_O que se pede:_ Transcreva, por favor, na íntegra e sem nenhuma alteração o trecho abaixo sobre a formação de quadros e a guerra de agressão.

_Trecho do texto:_

^^^^

Que obstáculos encontraram para fazer deste sonho uma realidade?
Como disse, primeiro, quadros, mas sabe da história de 8 de Março. Tivemos que formar quadros. Tivemos que encontrar mecanismos para formar quadros. Mandar gente estudar fora e dentro do país para poderem responder melhor às necessidades do país. segundo, com a declaração das sanções à Rodésia, em resposta às decisões das Nações Unidas, sofremos agressão estrangeira (...) tivemos de, a partir de 1976/7, encarar a guerra da agressão, desencadeada pelos países racistas minoritários. Então, tivemos que encarar dois problemas: a formação de quadros que não existiam e enfrentar a guerra e a produção.

^^^^

_Linhas de dados:_
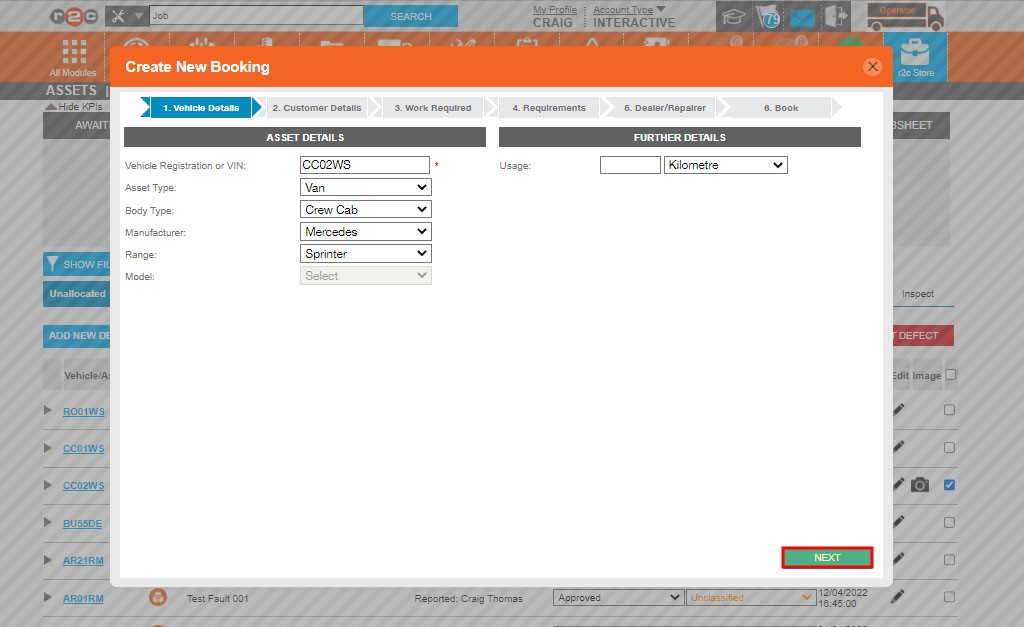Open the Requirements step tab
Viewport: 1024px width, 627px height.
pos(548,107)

^^^^

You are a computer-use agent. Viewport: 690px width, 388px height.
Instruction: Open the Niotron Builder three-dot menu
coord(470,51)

^^^^

_Exercício resolvido:_
Que obstáculos encontraram para fazer deste sonho uma realidade?
Como disse, primeiro, quadros, mas sabe da história de 8 de Março. Tivemos que formar quadros. Tivemos que encontrar mecanismos para formar quadros. Mandar gente estudar fora e dentro do país para poderem responder melhor às necessidades do país. segundo, com a declaração das sanções à Rodésia, em resposta às decisões das Nações Unidas, sofremos agressão estrangeira (...) tivemos de, a partir de 1976/7, encarar a guerra da agressão, desencadeada pelos países racistas minoritários. Então, tivemos que encarar dois problemas: a formação de quadros que não existiam e enfrentar a guerra e a produção.